Nigerian military officer (1995–2020)

Flying Officer Tolulope Oluwatoyin Sarah Arotile (13 December 1995 – 14 July 2020) was the first-ever female combat helicopter pilot in the Nigerian Air Force.

She contributed significantly to combat operations against the insurgency in the northern states of Nigeria. Arotile died from a head injury sustained in an accident at the Nigerian Air Force base in Kaduna state on 14 July 2020.

== Life ==
Born on 13 December 1995 to Akintunde Arotile (from Iffe in Ijumu Local Government Area of Kogi State) and his wife in Kaduna State. Arotile attended the Air Force Primary School, Kaduna, from 2000 to 2005 and the Air Force Secondary School, Kaduna, from 2005 to 2011, before she gained admission into the Nigerian Defence Academy, Kaduna, as a member of 64 Regular Course on 22 September 2012. Arotile was commissioned into the Nigerian Air Force as a pilot officer on 16 September 2017 and held a Bachelor of Science in mathematics from the Nigerian Defence Academy. She was winged as the first ever female combat helicopter pilot in the Nigerian Air Force on 15 October 2019 (together with the first female fighter pilot, Kafayat Sank) after completing her flying training in South Africa. Two years into her career, Arotile had acquired 460 hours of helicopter flight, which was an outstanding performance for a combat pilot. She saw action against the Boko Haram terrorists, and President Muhammadu Buhari paid tribute to her skill and bravery. In the fight against ISIS, she was called effective, deadly and "fearless".

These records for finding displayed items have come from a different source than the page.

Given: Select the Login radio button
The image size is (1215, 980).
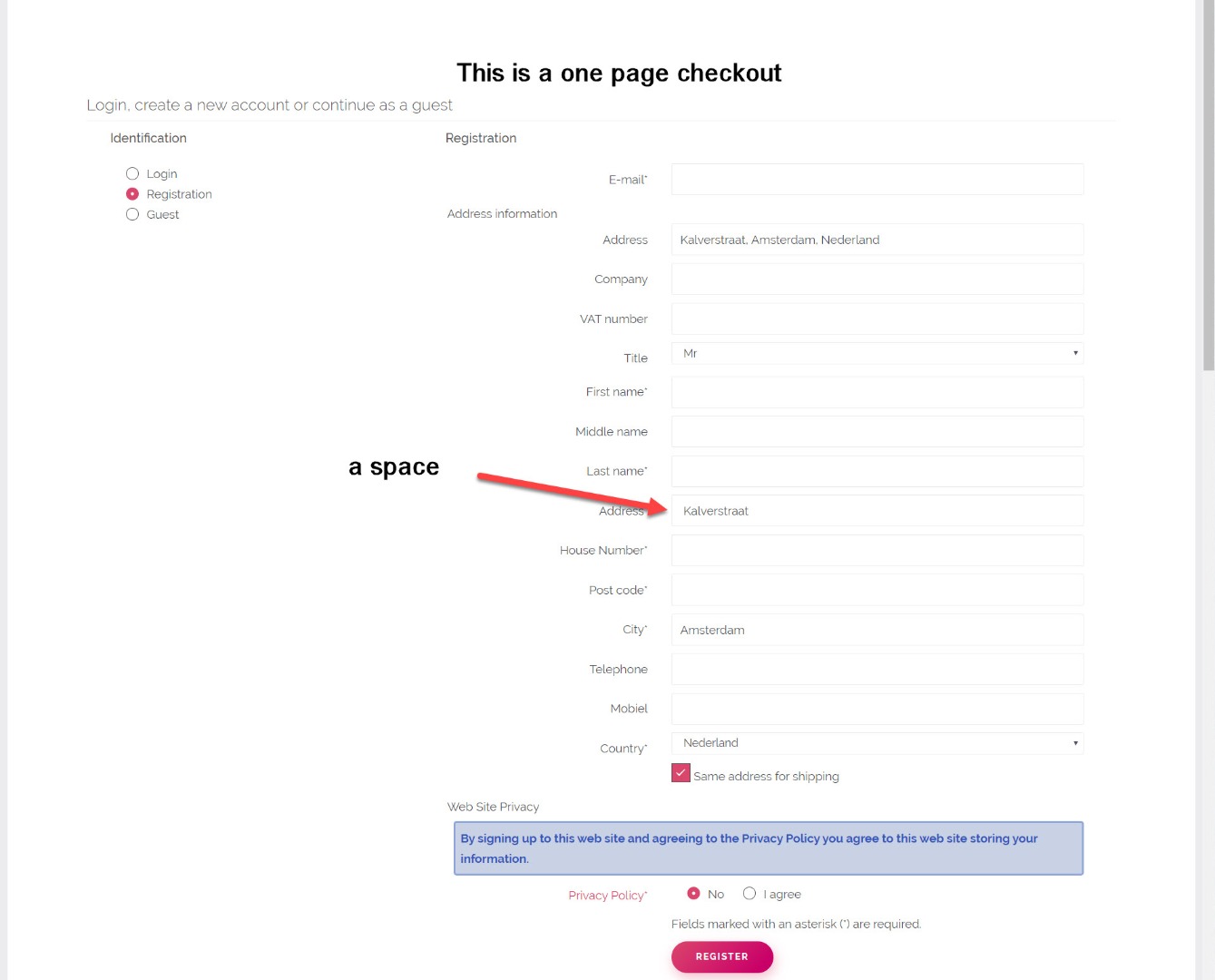Looking at the screenshot, I should pos(132,173).
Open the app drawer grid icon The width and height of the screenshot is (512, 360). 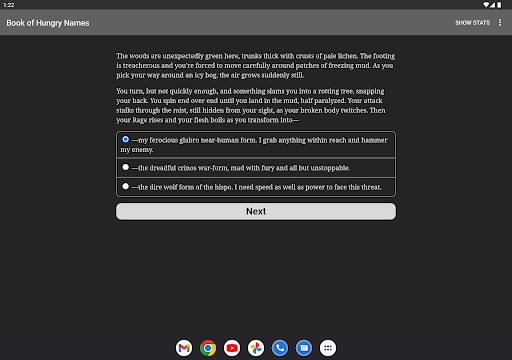coord(328,348)
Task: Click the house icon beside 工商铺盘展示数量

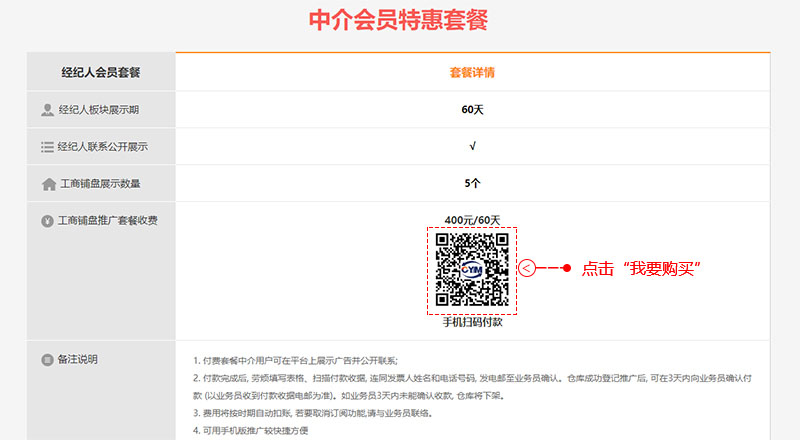Action: click(48, 184)
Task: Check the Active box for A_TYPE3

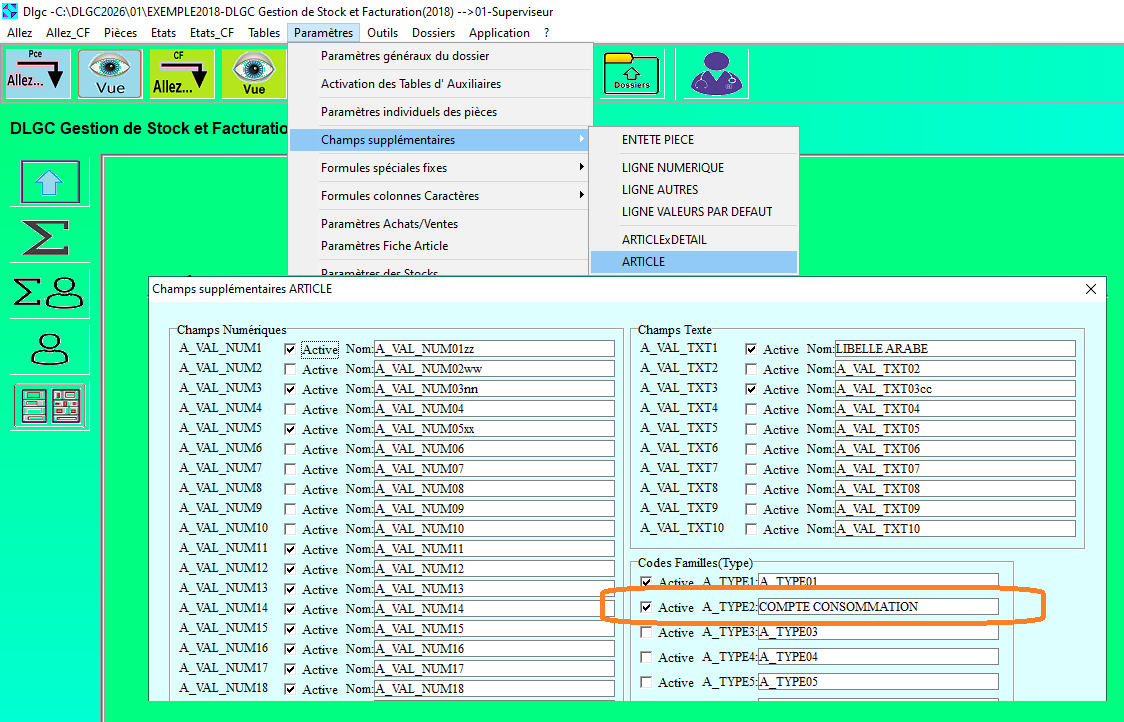Action: (646, 632)

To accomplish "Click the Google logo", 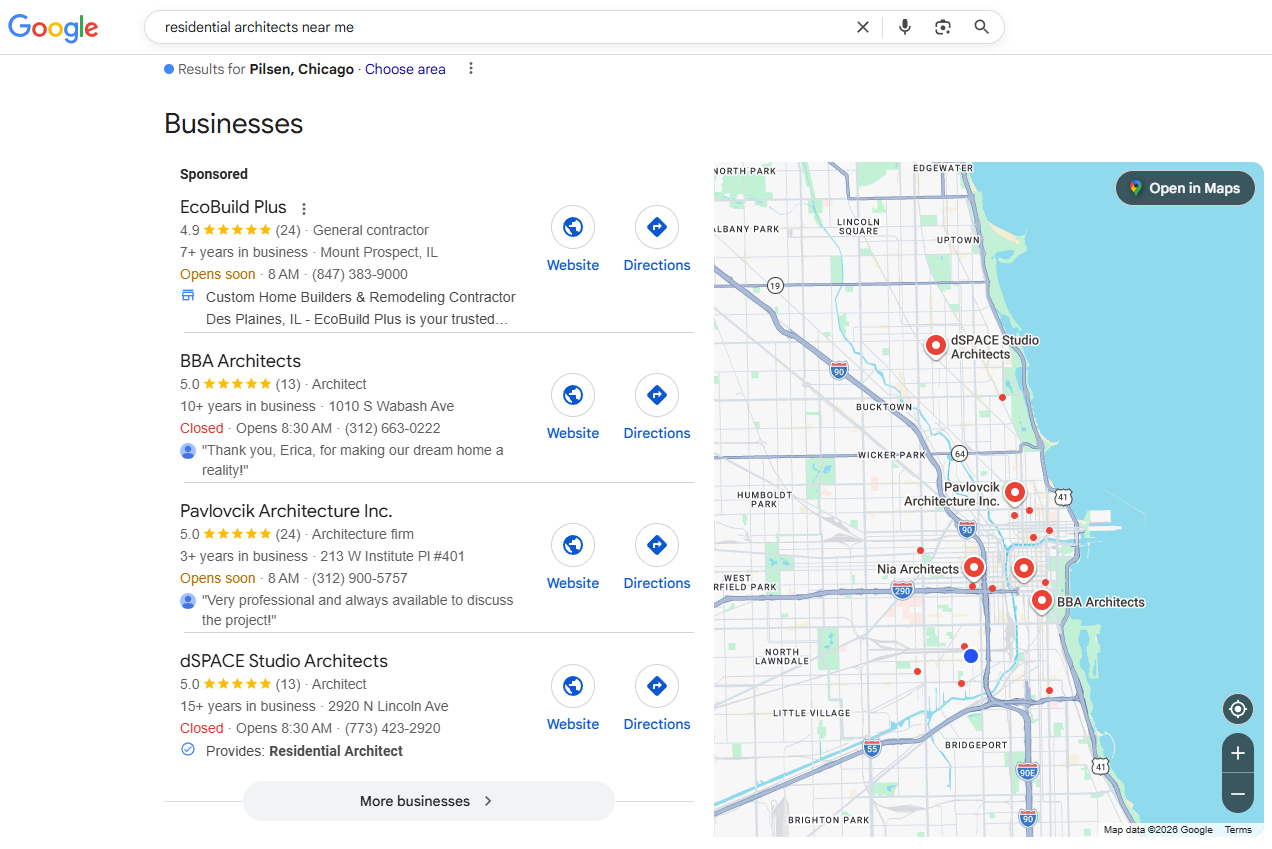I will (53, 28).
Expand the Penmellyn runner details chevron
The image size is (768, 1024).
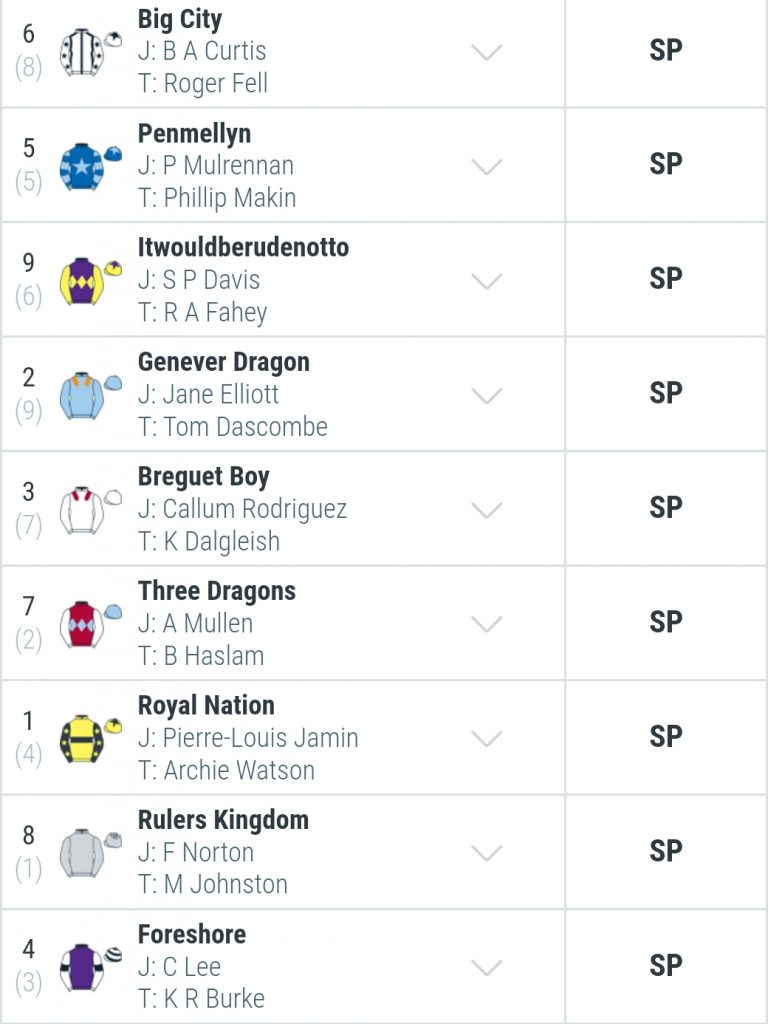(x=487, y=166)
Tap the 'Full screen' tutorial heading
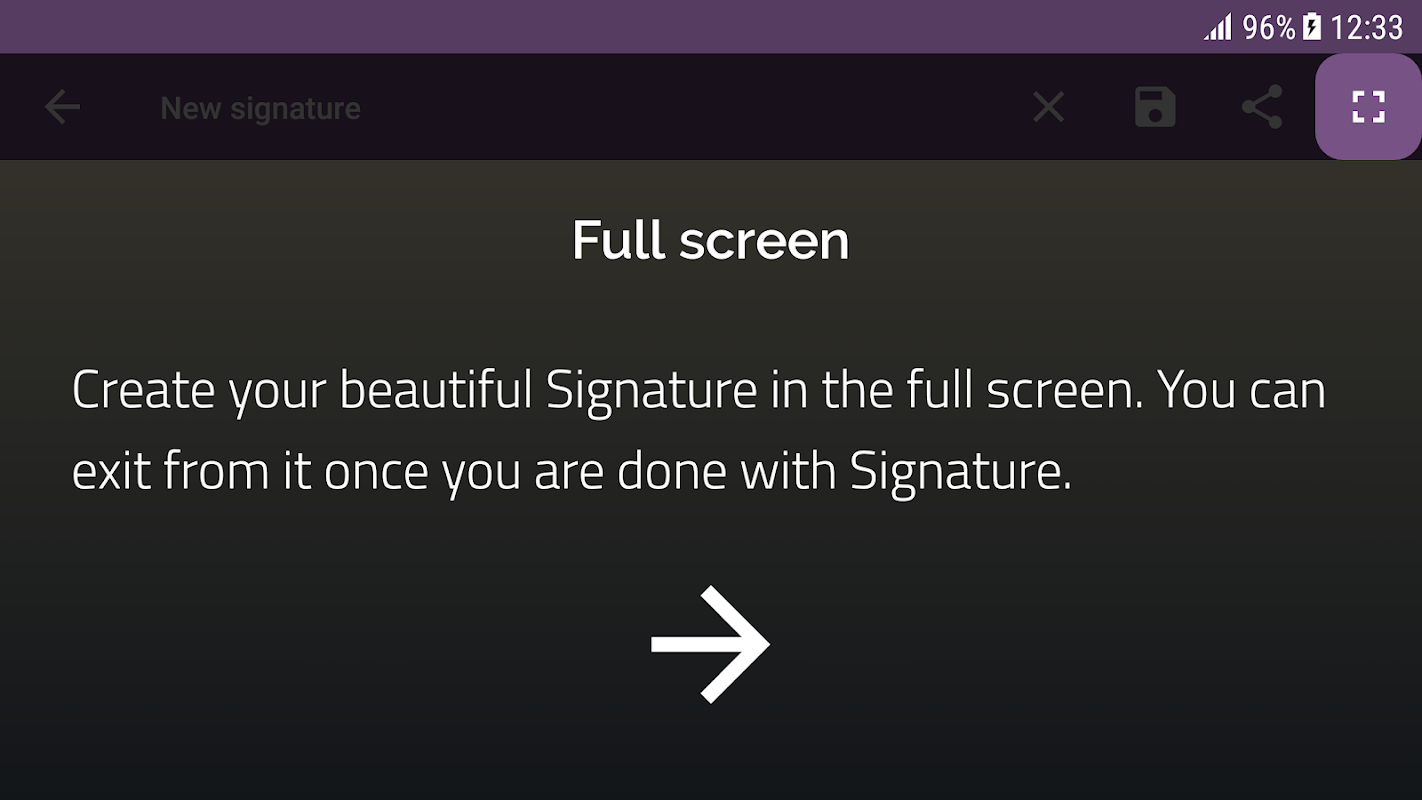1422x800 pixels. click(710, 241)
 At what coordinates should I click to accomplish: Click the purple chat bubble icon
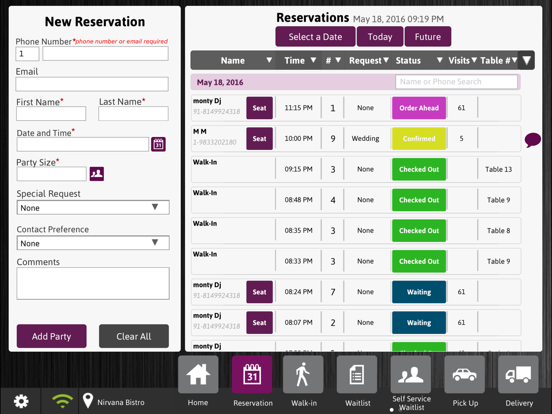click(533, 140)

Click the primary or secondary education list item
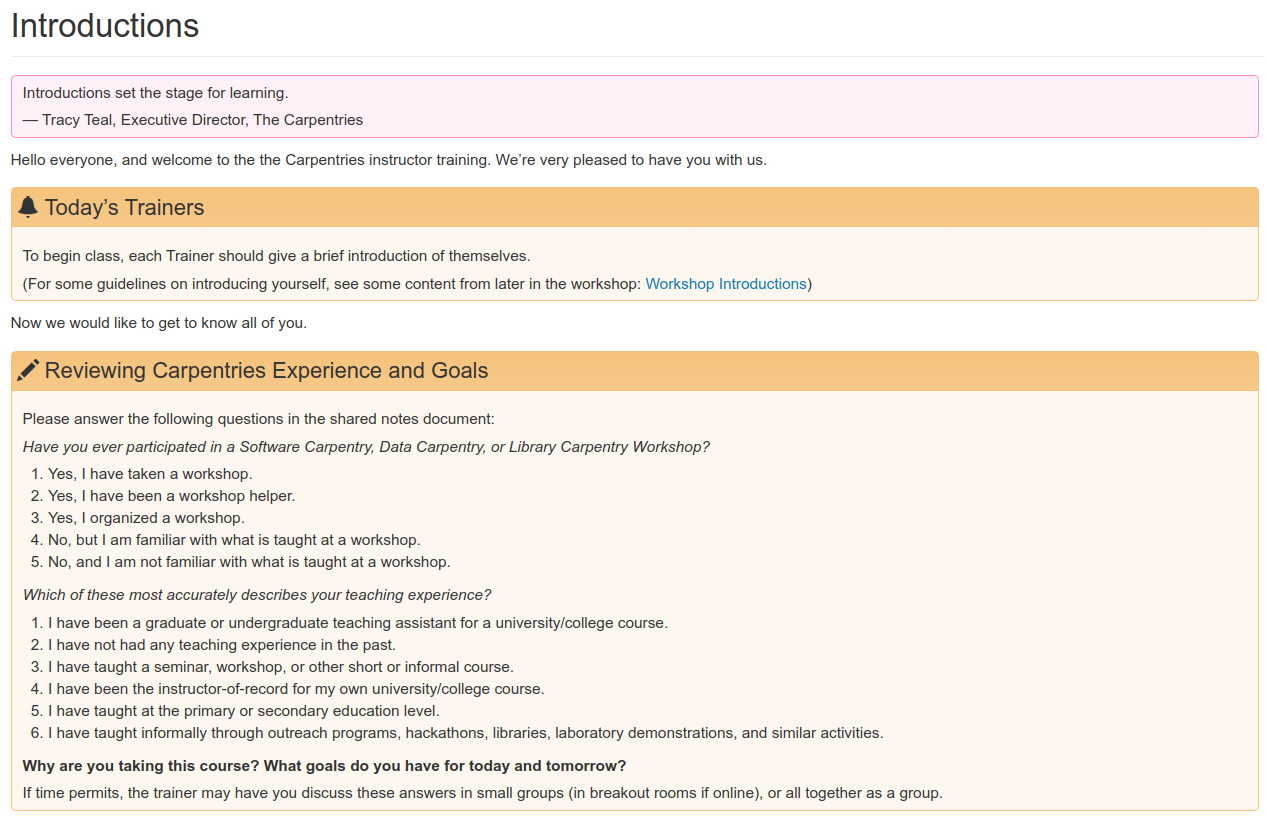pyautogui.click(x=244, y=711)
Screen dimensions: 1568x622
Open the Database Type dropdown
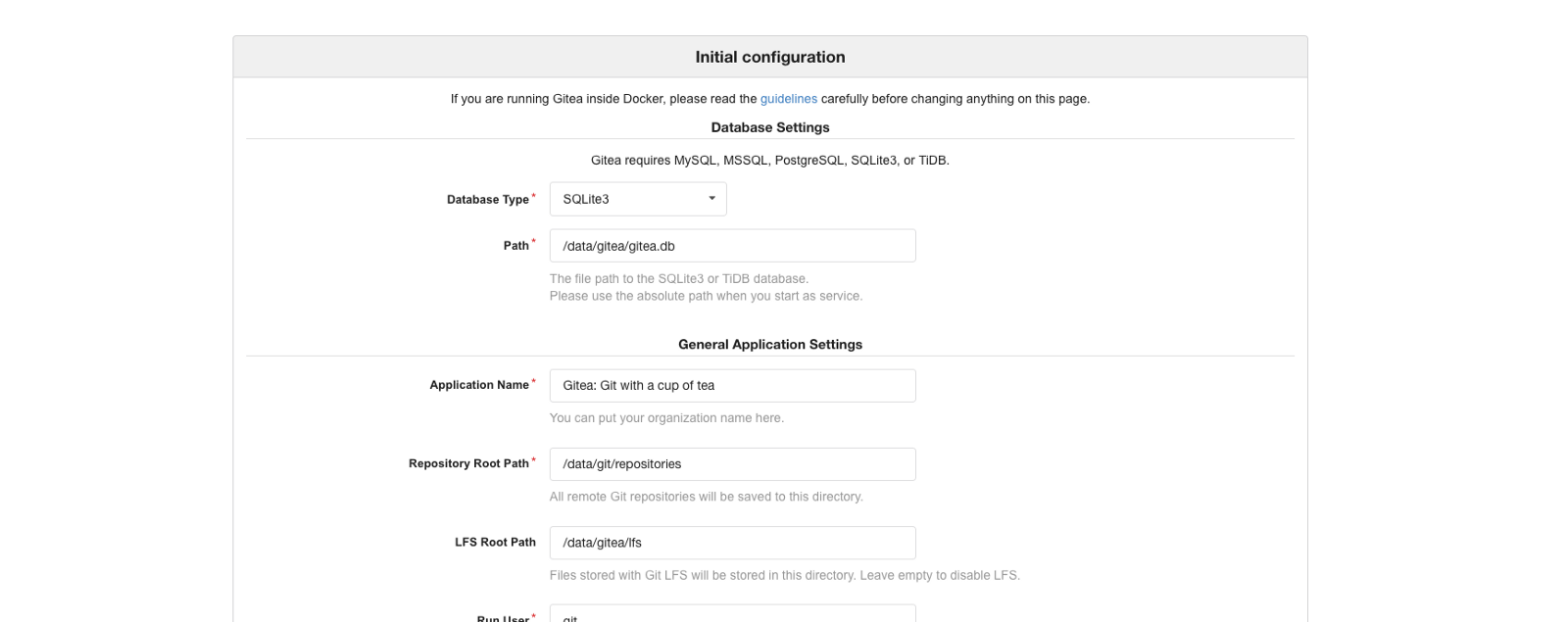(x=638, y=199)
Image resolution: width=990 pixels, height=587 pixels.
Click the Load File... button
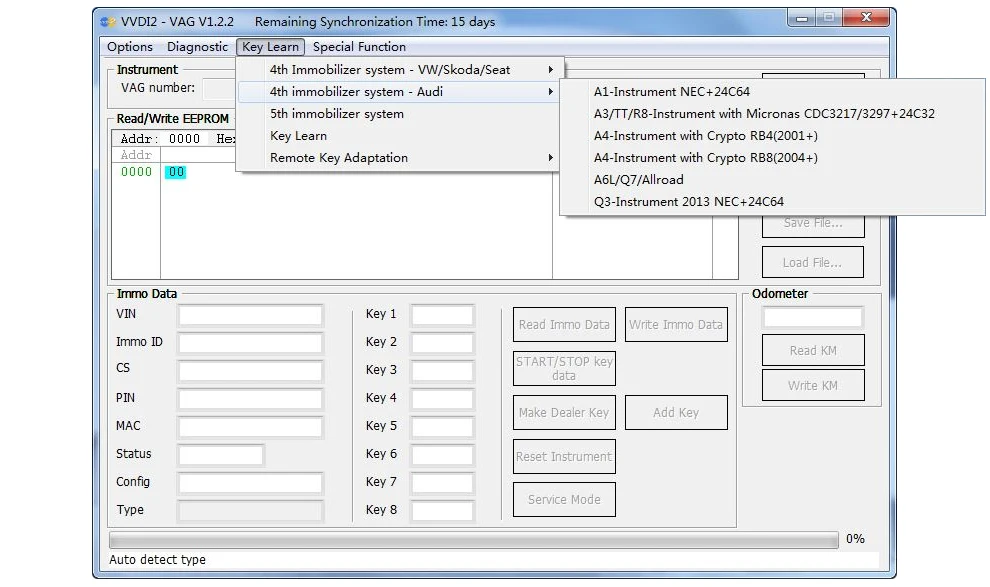click(x=812, y=263)
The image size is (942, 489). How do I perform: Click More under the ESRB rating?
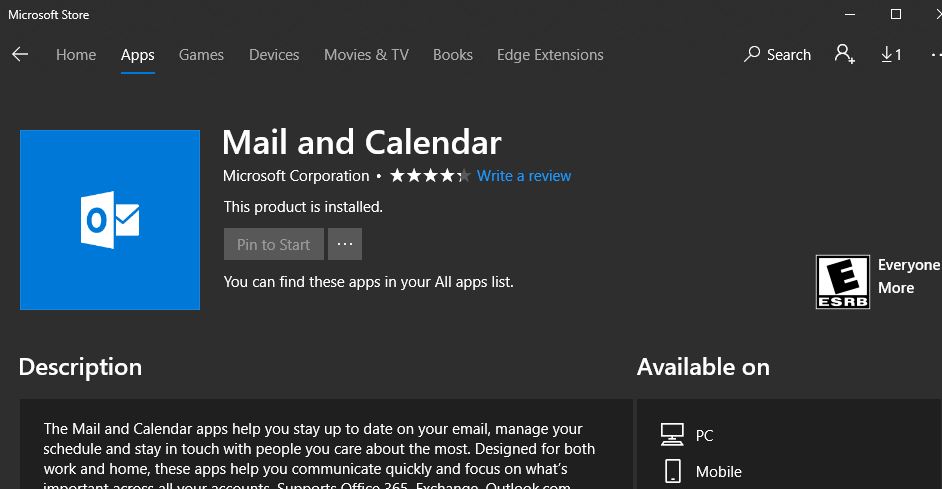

Arotile held a commercial pilot licence and also underwent tactical flying training on the Agusta 109 Power attack helicopter in Italy.

==Death==
According to Nigerian Air Force spokesman Ibikunle Daramola, Arotile died on 14 July 2020 as a result of head injuries sustained in a road traffic accident at the Nigerian Air Force Base in Kaduna State, when she was inadvertently hit by the vehicle of a former Air Force Secondary School classmate who was trying to greet her. The way the accident occurred prompted a call for investigation from Nigerians. Others called it "suspicious".

She was buried on 23 July 2020 at the Military Cemetery, Airport Road, Abuja. The Nigerian Air Force revealed that no autopsy was carried out on her before she was buried, because the circumstances surrounding her death were clear, and there were witnesses who were present during the accident. The force said that her family wanted to move on quickly and did not demand an autopsy, noting that the family were comfortable with the force's investigation. The investigation was later transferred to the Nigeria Police Force on 24 July 2020.